Page extract:

>>>>

SA Government okays Campoona graphite project

Image credit:

South Australian Mineral Resources Minister Tom Koutsantonis has announced that Archer Exploration has been granted approval for its Campoona graphite project, located north of Cleve on the Eyre Peninsula.

The proposed graphite project, which includes an open-cut mine and a mineral processing facility at nearby Sugarloaf to eventually produce up to 140,000 tonnes of graphite ore a year, is expected to create about 60 jobs during construction and about 35 ongoing positions.

Mr Koutsantonis, who made the announcement at the South Australian Exploration and Mining Conference at the Adelaide Convention Centre, said Campoona was a further example of SA’s growing role as a global supplier of a broad range of mineral products required by emerging technologies.

“An exciting aspect of this proposal is the capacity to locally produce high-value graphene, which is becoming a sought-after ingredient in emerging technologies such as solar cells,” the Minister said.

<<<<

Material supplied:
>>>>

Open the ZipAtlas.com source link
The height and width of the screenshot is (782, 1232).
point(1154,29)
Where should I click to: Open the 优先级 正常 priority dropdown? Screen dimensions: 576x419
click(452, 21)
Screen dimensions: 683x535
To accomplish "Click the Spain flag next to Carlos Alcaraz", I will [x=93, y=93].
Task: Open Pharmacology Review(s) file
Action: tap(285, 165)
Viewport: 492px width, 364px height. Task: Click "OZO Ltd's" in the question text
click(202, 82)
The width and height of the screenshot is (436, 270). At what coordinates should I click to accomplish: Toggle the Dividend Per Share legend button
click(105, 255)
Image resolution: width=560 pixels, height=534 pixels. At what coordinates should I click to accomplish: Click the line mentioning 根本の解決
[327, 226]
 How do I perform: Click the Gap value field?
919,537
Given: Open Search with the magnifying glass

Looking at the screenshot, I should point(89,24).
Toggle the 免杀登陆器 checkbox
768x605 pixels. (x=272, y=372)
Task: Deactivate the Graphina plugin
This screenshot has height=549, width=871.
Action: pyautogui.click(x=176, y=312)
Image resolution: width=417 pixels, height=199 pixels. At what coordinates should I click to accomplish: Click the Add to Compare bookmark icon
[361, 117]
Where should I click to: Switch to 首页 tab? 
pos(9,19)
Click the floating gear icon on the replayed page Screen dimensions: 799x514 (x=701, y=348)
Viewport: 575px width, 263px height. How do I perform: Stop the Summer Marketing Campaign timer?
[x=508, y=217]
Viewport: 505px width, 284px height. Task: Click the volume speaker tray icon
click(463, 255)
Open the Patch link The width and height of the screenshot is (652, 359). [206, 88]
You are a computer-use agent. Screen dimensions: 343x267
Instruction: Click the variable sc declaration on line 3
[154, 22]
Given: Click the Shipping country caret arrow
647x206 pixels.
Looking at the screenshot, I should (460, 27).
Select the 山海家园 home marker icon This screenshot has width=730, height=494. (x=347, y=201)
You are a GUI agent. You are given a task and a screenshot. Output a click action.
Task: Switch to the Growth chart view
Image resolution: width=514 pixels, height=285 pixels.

<<<<

Things to do:
**A.** For each statement, answer yes or no according to the Campoona graphite article, and quote the words of the article that decide it.
(i) The project includes a processing facility at Sugarloaf.
(ii) The project is expected to provide about 60 ongoing positions.
(iii) The approval was announced at the Adelaide Convention Centre.
**B.** Please answer these questions from the Campoona graphite article:
(i) Which company was granted approval for the project?
(ii) Up to how many tonnes of graphite ore a year is the project meant to produce?
(iii) What emerging technology does the Minister name as using graphene?
The entries are separate material, apart from the Campoona graphite article.

Task-by-task solutions:
**A.**
(i) Yes: "a mineral processing facility at nearby Sugarloaf"
(ii) No: "about 60 jobs during construction and about 35 ongoing positions"
(iii) Yes: "at the South Australian Exploration and Mining Conference at the Adelaide Convention Centre"

**B.**
(i) Archer Exploration
(ii) 140,000 tonnes
(iii) Solar cells